4.2. Local Optima Network Construction

4.2.1. Nodes: Local Optima

For each experimental instance, we consider a random feasible solution sample $\mathcal{SP}$ of ${10}^3$ solutions where each Delimiter representation is chosen uniformly at random, with the depot 0 repeated $k-1$ times, where k is the number of vehicles. However, we keep the solution only if it is feasible for the experimental instance. Each element of the feasible solution sample is used as the initial solution for the First-Improvement hill-climbing algorithm (Algorithm 1) to obtain the corresponding local optimum. We use $LO\left(\mathcal{SP}\right)$ to denote the local optima sample, the set of local optima thus obtained.

Algorithm 1 First-Improvement Hill-Climbing

procedure First-Improvement Hill-Climbing     $x\leftarrow$ initial solution     while x is not a Local Optimum do         $x^{\prime }\leftarrow$ random solution from $\mathcal{N}\left(x\right)$         if $f\left(x^{\prime }\right)<f\left(x\right)$ then            $x\leftarrow x^{\prime }$         end if     end while   end procedure

4.2.2. Edges: Relocate Distance

Most local operators that have been defined in the literature on local-search-based algorithms for VRP are inspired by those used for TSP [16]. The majority of them are symmetric, i.e., if a solution y can be obtained by one application of the local operator to a solution x, then the same holds in the opposite direction. And it is the case for the Relocate operator considered in this research.

Each local operator is associated to a notion of distance. Given two solutions x and y, the corresponding distance $d(x,y)$ is the minimum number of applications of the local operator necessary to transform x into y. In other words, computing $d(x,y)$ corresponds to computing a shortest path from x to y in the corresponding search space.

For many local operators, the corresponding distances in the TSP search space can be computed efficiently (e.g., such is the case for the Relocate and Exchange operators), which results in their wider use. But in some cases computing the corresponding distance is NP-hard (e.g., it holds for the distance based on 2-Opt). The reader is referred to the survey by Schiavinotto and Stützle [25] for more details (therein, Relocate, Exchange and 2-Opt are called insert, interchange and 2-edge-exchange, respectively). These complexity results can be easily adapted to the versions of these operators for m-TSP, thus computing the distance in a m-TSP space is polynomial for Relocate and Exchange, whereas it is NP-hard for 2-Opt.

Constraining the search space tends to make computing the distance harder. For example, computing a shortest path between two solutions of TSP in the search space generated by 2-Opt is “only” NP-complete when any solution can be visited along the way. Adding a restriction that only TSP routes of duration at most a certain constant K can be visited along the way makes the problem of computing a shortest path PSPACE-hard. This can be seen with a simple reduction from the Hamiltonian Cycle Reconfiguration problem based on 2-Opt, that was proved by Takaoka [26] to be PSPACE-complete. Thus computing the 2-Opt distance in DVRP is PSPACE-hard.

## GIVEN PROBLEM A
Answer these about the local optima network text, one answer per line, marked the same way:
(i) How many solutions make up the random feasible solution sample?
(ii) Which problem did Takaoka prove to be PSPACE-complete?
(iii) What names do Relocate, Exchange and 2-Opt have in the survey by Schiavinotto and Stützle?
## GIVEN PROBLEM B
Please print the lines of the records, starting at the line that contains "Image resolution: width=477" and continuing through the end of the records, both ends included. Leave the pictures out.

## MATERIAL PROVIDED

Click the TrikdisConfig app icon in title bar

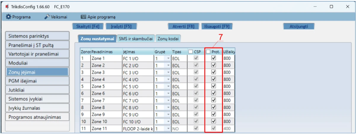point(7,7)
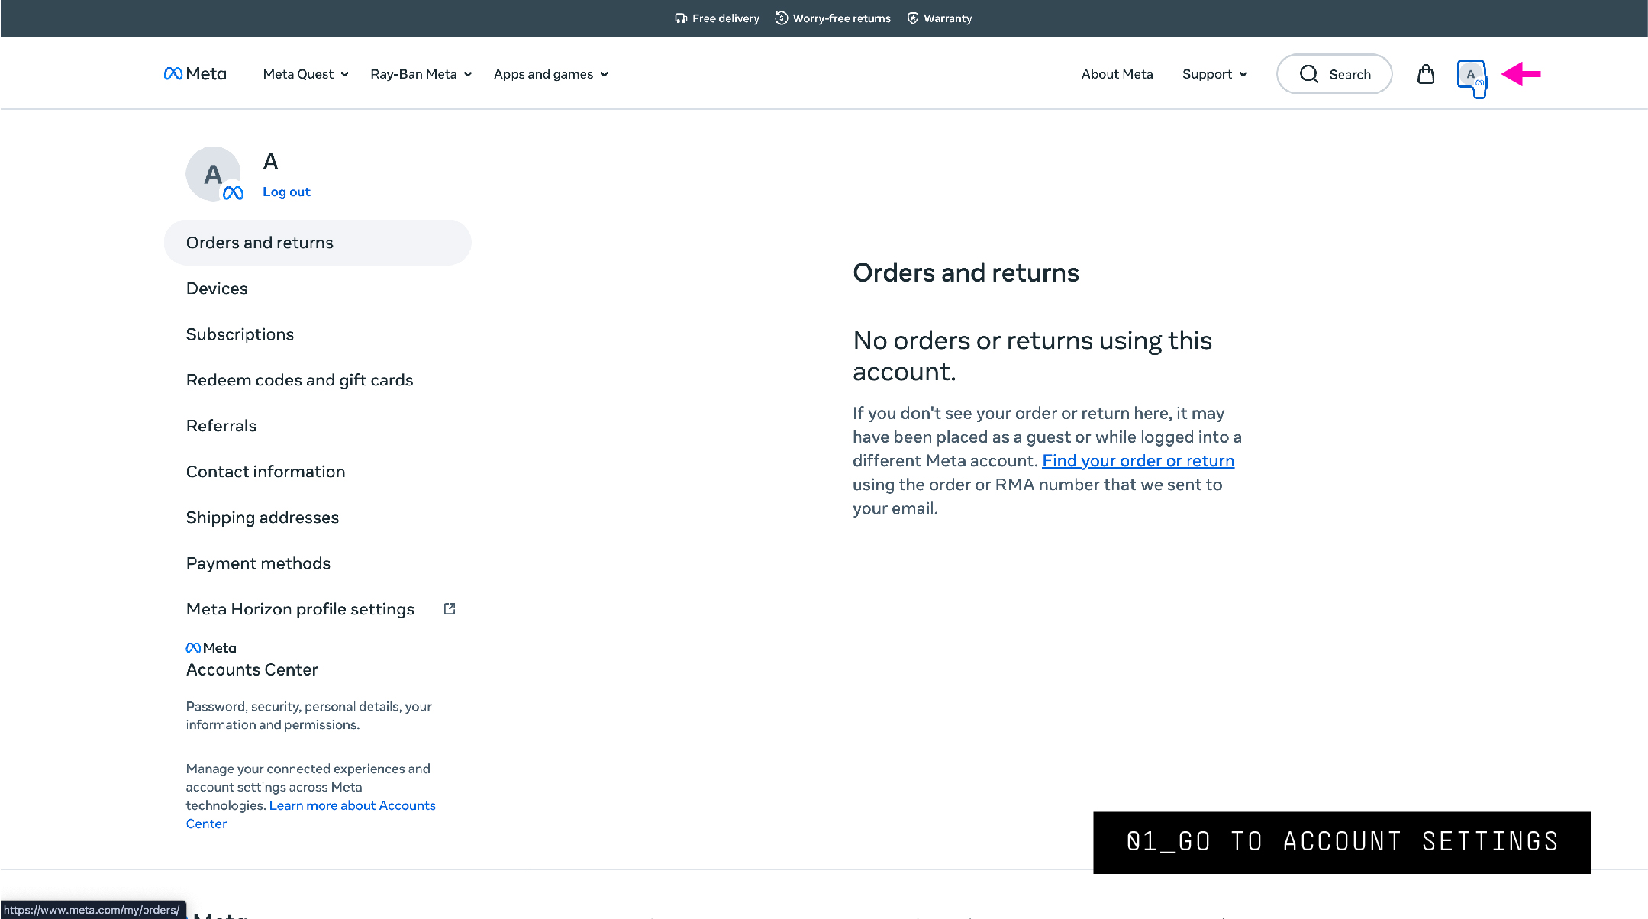Expand the Ray-Ban Meta dropdown
Viewport: 1648px width, 919px height.
pos(421,74)
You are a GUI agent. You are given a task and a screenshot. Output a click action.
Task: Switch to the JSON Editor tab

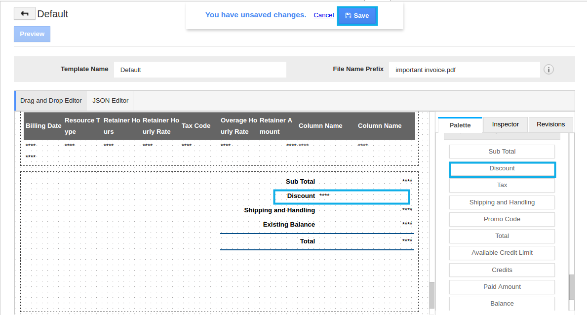pyautogui.click(x=109, y=100)
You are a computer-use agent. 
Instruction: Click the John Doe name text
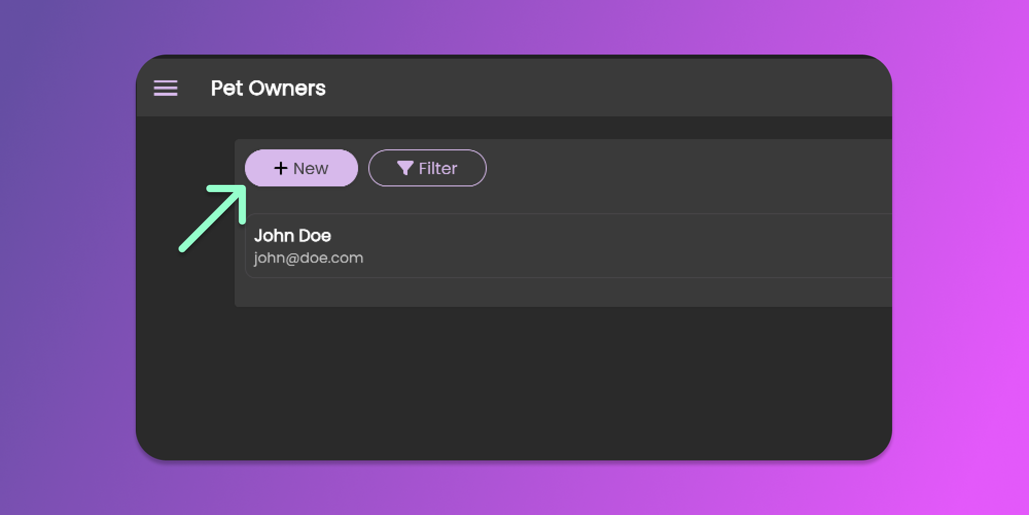[x=293, y=236]
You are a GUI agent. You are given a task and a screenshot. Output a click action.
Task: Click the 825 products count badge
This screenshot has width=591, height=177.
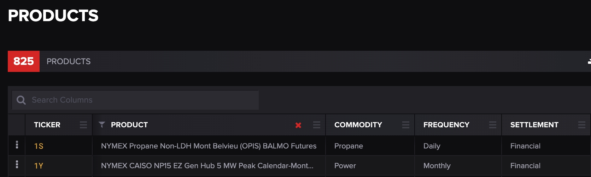coord(24,61)
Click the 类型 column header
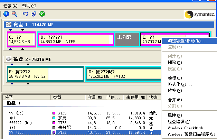Image resolution: width=217 pixels, height=139 pixels. click(x=57, y=98)
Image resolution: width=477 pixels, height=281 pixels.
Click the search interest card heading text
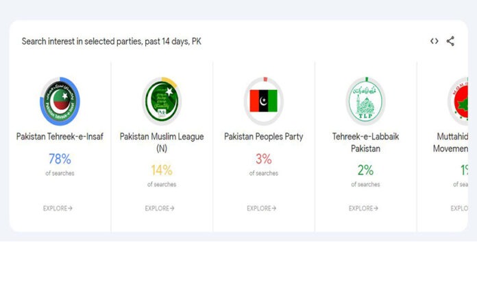tap(111, 41)
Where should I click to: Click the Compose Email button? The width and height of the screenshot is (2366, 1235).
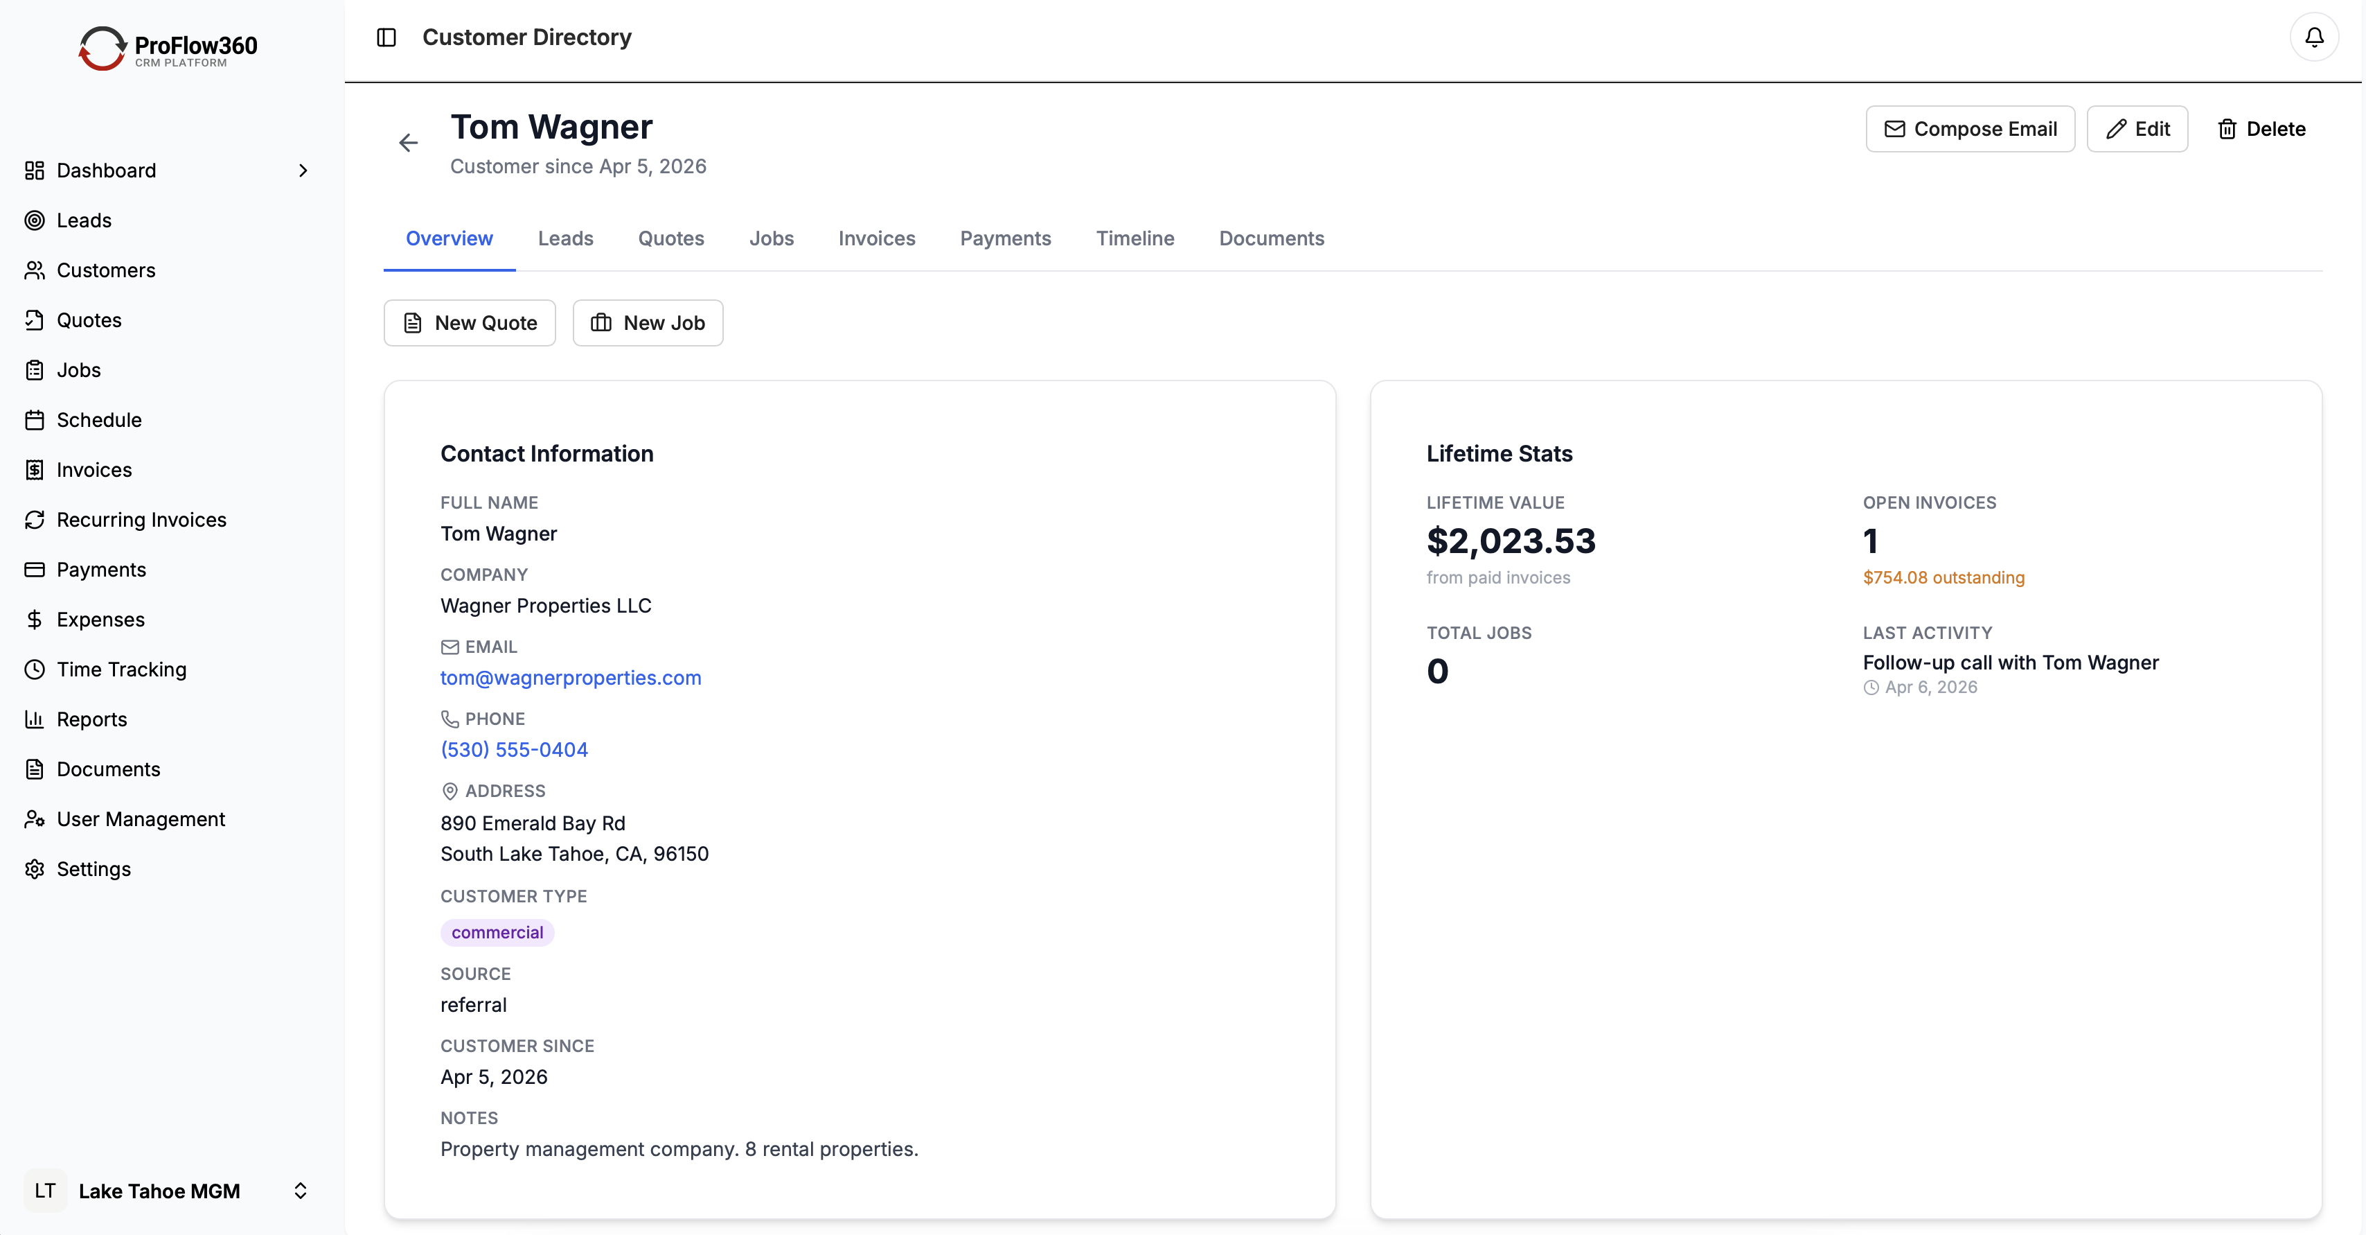tap(1971, 129)
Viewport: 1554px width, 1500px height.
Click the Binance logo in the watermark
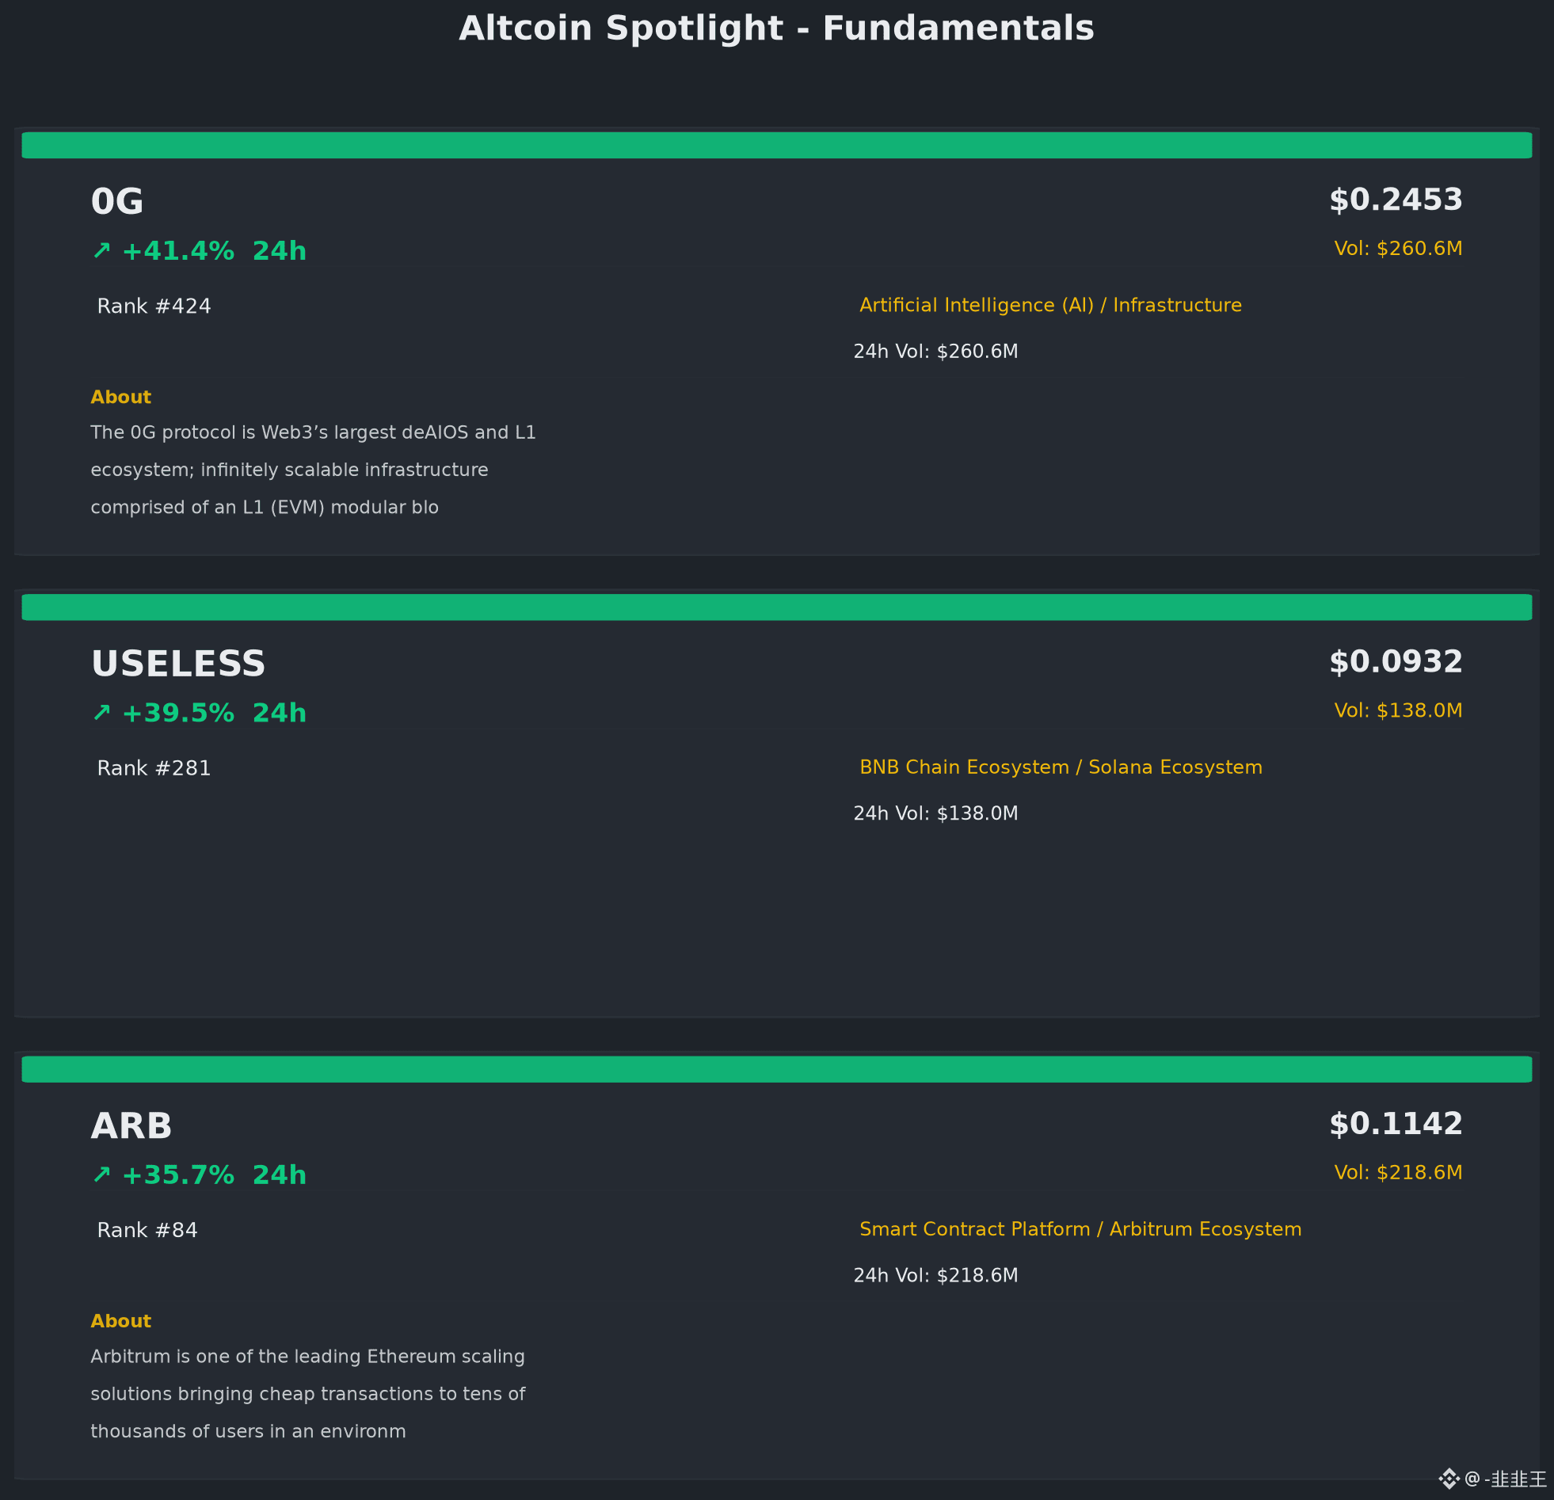[1449, 1479]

## RESPONSE A
(i) ${10}^3$ solutions.
(ii) The Hamiltonian Cycle Reconfiguration problem based on 2-Opt.
(iii) Insert, interchange and 2-edge-exchange, respectively.

## RESPONSE B
Image resolution: width=477 pixels, height=281 pixels.
Click the search interest card heading text
tap(111, 41)
Where should I click to: Click the Compose Email button? The width and height of the screenshot is (2366, 1235).
tap(1971, 129)
Viewport: 1554px width, 1500px height.
Click the Binance logo in the watermark
[1449, 1479]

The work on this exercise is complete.